La prima Santa pellerossa d'America: Caterina Tekakwitha

Benedetto XVI ha riconosciuto la sua intercessione per un miracolo. Il Papa ha firmato questa mattina i decreti riguardanti tre nuovi santi e la beatificazione di cinque venerabili servi di Dio. Con loro, anche un folto gruppo di martiri sarà elevato agli altari

CITTÀ DEL VATICANO - Sarà presto canonizzata la prima 'pellerossa' d'America. Caterina Tekakwitha è una delle prossime quattro sante delle quali Benedetto XVI ha riconosciuto l'intercessione di un miracolo. Con loro, il Papa ha firmato questa mattina i decreti riguardanti tre nuovi santi e la beatificazione di cinque venerabili servi di Dio. Con loro, anche un folto gruppo di martiri sarà elevato agli altari, mentre di sette servi e serve di Dio sono state riconosciute le virtù eroiche.
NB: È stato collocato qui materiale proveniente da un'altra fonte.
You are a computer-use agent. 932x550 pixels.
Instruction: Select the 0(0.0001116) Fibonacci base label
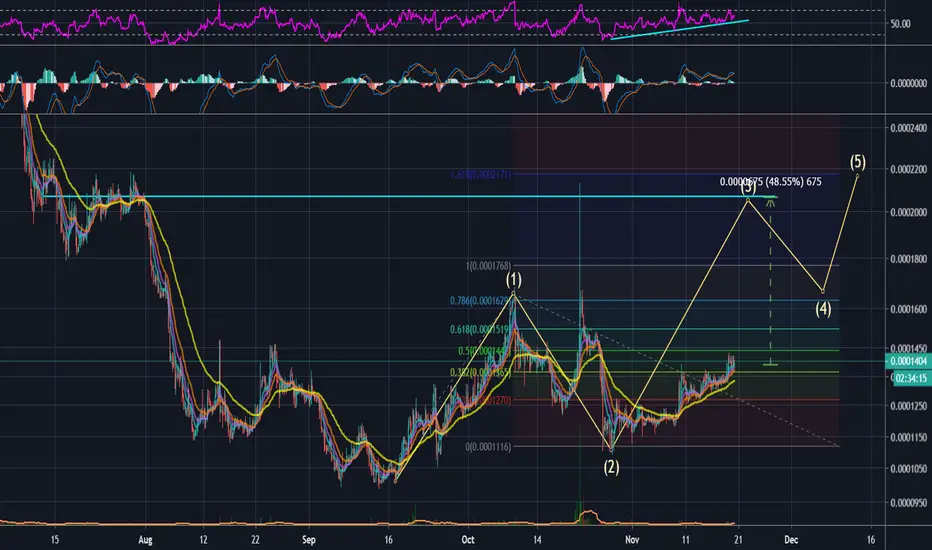[x=488, y=447]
Caterina Tekakwitha, vissuta nel Seicento, era «figlia di una coppia mista nella prima era del colonialismo occidentale in America del Nord», spiega Radio Vaticana. «Di padre irochese e di madre cristiana algonchina, la Beata Tekakwitha sarà la prima Santa pellerossa e una dei tre laici prossimi alla canonizzazione». Suo contemporaneo, ma dall'altra parte dell'Oceano, è il beato Pietro Calungsod, originario delle Filippine e morto martire a 18 anni nell'Arcipelago delle Marianne. L'altra laica e futura Santa è la beata Anna Schaeffer, vissuta due secoli dopo, tra la fine dell'Ottocento e i primi tre decenni del XX secolo. Gli altri miracoli riconosciuti da Benedetto XVI riguardano il beato Giovanni Battista Piamarta, sacerdote bresciano e fondatore della Congregazione della Sacra Famiglia di Nazareth e della Congregazione delle Suore Umili Serve del Signore, vissuto tra il 1841 e il 1913, e un altro sacerdote martire, Giacomo Berthieu, professo della Compagnia di Gesù, un francese ucciso in Madagascar nel 1896.

Prossime alla proclamazione di santità sono anche due religiose: la spagnola beata Maria del Monte Carmelo, fondatrice delle Suore dell'Immacolata Concezione Missionarie dell'Insegnamento, scomparsa nel 1911, e la tedesca beata Marianna, al secolo Barbara Cope, suora professa della Congregazione delle Suore del Terz'Ordine di San Francesco di Syracuse, meglio conosciuta come 'Madre Marianna di Molokai', dal nome del famigerato lebbrosario dove si dedicò coraggiosamente ai malati e perì nel 1918.